● **Exercise requirements**:
Working from the records below, repeat exactly the lines starting at the line that contains "Kantoor Amstelveen (81, 2374)" and ending at the line that contains "Akzeptieren (1229, 1919)", inclusive.

Records from a collection

Segment Open

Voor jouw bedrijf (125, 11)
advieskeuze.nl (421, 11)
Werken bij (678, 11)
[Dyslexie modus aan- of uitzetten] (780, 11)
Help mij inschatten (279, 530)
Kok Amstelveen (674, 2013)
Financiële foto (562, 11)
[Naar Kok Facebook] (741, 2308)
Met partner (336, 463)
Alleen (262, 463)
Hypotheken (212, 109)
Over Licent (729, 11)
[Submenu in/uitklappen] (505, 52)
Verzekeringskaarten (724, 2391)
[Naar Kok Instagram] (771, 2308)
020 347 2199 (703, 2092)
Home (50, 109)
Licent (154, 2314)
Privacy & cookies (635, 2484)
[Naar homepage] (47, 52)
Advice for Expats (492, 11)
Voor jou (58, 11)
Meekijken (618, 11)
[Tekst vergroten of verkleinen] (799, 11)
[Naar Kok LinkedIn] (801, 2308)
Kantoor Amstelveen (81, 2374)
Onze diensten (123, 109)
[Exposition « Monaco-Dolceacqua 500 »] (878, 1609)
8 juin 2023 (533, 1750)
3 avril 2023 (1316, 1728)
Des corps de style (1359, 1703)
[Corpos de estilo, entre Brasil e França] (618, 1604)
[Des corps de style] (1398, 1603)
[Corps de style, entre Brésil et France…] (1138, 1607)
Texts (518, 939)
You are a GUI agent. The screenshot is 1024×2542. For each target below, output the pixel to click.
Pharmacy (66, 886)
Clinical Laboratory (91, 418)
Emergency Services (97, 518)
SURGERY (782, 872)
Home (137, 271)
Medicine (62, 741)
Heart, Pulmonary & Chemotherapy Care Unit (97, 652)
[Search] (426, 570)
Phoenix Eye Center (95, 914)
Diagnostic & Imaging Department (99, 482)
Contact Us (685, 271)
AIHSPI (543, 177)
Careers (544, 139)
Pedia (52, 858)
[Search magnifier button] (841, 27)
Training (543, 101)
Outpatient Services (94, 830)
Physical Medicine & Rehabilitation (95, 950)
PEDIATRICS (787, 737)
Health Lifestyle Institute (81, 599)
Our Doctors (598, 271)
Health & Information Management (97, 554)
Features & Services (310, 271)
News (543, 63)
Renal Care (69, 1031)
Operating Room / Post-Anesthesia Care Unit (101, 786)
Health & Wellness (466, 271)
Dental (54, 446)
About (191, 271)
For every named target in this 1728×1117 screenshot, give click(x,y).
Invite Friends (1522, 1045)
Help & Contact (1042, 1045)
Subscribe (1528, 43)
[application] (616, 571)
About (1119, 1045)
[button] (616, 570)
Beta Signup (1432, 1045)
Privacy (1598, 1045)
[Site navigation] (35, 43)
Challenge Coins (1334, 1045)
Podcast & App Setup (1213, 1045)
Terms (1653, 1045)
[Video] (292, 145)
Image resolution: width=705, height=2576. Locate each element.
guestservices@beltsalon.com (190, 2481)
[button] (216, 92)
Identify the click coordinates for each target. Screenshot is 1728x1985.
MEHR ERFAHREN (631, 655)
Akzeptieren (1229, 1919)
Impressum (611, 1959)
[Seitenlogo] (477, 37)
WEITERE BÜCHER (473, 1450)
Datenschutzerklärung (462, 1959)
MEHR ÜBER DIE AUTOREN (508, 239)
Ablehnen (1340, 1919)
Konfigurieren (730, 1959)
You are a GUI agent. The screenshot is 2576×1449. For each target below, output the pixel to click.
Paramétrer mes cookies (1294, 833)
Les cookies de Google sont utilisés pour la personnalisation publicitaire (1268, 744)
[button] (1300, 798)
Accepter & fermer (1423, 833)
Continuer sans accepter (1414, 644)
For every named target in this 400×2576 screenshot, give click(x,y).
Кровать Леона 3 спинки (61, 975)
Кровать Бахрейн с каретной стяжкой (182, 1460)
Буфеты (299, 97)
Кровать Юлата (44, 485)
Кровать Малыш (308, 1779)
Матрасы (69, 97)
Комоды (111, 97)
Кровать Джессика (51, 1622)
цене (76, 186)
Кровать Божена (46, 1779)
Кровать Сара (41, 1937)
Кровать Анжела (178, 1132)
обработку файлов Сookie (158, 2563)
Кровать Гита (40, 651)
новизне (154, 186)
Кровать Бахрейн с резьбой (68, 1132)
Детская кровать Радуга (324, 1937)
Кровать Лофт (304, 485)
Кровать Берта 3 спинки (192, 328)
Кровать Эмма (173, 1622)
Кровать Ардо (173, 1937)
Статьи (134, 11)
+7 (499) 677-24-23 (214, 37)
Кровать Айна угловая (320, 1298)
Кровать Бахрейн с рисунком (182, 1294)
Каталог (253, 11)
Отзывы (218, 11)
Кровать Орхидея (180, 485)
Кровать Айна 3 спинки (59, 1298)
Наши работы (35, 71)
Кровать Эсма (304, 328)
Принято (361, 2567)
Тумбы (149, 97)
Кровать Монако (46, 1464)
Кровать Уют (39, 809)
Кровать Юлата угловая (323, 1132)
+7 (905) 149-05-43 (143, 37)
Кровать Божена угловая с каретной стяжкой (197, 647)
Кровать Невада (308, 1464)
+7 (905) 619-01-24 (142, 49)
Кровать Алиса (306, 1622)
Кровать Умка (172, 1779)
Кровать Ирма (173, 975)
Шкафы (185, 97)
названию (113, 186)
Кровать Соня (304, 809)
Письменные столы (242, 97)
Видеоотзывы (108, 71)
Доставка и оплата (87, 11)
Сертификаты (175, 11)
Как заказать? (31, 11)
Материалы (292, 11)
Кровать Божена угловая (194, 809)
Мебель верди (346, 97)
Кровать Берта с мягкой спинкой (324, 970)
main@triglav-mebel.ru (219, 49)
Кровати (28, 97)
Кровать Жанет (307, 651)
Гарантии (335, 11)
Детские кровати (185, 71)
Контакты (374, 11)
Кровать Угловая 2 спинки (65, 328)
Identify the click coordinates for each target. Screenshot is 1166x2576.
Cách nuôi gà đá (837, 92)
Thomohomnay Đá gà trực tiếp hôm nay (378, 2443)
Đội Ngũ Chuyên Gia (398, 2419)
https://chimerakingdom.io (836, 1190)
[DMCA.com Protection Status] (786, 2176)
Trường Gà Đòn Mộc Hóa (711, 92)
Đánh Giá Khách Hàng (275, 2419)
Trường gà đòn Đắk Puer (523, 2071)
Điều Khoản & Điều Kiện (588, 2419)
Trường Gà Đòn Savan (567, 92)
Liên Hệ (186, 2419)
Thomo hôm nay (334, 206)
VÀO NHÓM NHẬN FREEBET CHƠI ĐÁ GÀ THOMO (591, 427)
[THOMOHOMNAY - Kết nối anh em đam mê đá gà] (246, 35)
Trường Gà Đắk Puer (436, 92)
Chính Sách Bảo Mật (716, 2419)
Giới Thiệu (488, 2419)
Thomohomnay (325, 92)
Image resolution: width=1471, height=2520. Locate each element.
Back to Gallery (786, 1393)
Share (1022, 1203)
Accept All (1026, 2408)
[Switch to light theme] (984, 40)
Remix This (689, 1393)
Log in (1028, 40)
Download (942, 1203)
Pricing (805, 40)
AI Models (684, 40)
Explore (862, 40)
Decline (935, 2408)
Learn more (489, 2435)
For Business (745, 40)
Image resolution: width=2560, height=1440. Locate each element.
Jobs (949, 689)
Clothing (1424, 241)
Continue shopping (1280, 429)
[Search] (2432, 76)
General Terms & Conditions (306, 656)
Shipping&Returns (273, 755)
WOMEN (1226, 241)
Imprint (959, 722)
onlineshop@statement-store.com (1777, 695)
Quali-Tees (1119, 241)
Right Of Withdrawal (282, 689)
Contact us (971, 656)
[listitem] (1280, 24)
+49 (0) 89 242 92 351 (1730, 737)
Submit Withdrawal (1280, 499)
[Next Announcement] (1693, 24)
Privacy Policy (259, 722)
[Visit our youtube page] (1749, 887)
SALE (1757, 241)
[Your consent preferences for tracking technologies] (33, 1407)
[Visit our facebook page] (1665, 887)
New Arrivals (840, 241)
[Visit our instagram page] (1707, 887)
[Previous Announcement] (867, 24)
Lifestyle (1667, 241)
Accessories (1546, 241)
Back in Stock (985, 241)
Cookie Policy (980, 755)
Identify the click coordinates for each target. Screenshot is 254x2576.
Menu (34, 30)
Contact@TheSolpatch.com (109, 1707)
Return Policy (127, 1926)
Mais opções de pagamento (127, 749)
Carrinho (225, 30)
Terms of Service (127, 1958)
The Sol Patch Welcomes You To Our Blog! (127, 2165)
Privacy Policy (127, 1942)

Segment Closed

● **Response to this task**:
Kantoor Amstelveen (81, 2374)
Onze diensten (123, 109)
[Exposition « Monaco-Dolceacqua 500 »] (878, 1609)
8 juin 2023 (533, 1750)
3 avril 2023 (1316, 1728)
Des corps de style (1359, 1703)
[Corpos de estilo, entre Brasil e França] (618, 1604)
[Des corps de style] (1398, 1603)
[Corps de style, entre Brésil et France…] (1138, 1607)
Texts (518, 939)
You are a GUI agent. The screenshot is 1024×2542. For each target below, output the pixel to click.
Pharmacy (66, 886)
Clinical Laboratory (91, 418)
Emergency Services (97, 518)
SURGERY (782, 872)
Home (137, 271)
Medicine (62, 741)
Heart, Pulmonary & Chemotherapy Care Unit (97, 652)
[Search] (426, 570)
Phoenix Eye Center (95, 914)
Diagnostic & Imaging Department (99, 482)
Contact Us (685, 271)
AIHSPI (543, 177)
Careers (544, 139)
Pedia (52, 858)
[Search magnifier button] (841, 27)
Training (543, 101)
Outpatient Services (94, 830)
Physical Medicine & Rehabilitation (95, 950)
PEDIATRICS (787, 737)
Health Lifestyle Institute (81, 599)
Our Doctors (598, 271)
Health & Information Management (97, 554)
Features & Services (310, 271)
News (543, 63)
Renal Care (69, 1031)
Operating Room / Post-Anesthesia Care Unit (101, 786)
Health & Wellness (466, 271)
Dental (54, 446)
About (191, 271)
For every named target in this 1728×1117 screenshot, give click(x,y).
Invite Friends (1522, 1045)
Help & Contact (1042, 1045)
Subscribe (1528, 43)
[application] (616, 571)
About (1119, 1045)
[button] (616, 570)
Beta Signup (1432, 1045)
Privacy (1598, 1045)
[Site navigation] (35, 43)
Challenge Coins (1334, 1045)
Podcast & App Setup (1213, 1045)
Terms (1653, 1045)
[Video] (292, 145)
Image resolution: width=705, height=2576. Locate each element.
guestservices@beltsalon.com (190, 2481)
[button] (216, 92)
Identify the click coordinates for each target. Screenshot is 1728x1985.
MEHR ERFAHREN (631, 655)
Akzeptieren (1229, 1919)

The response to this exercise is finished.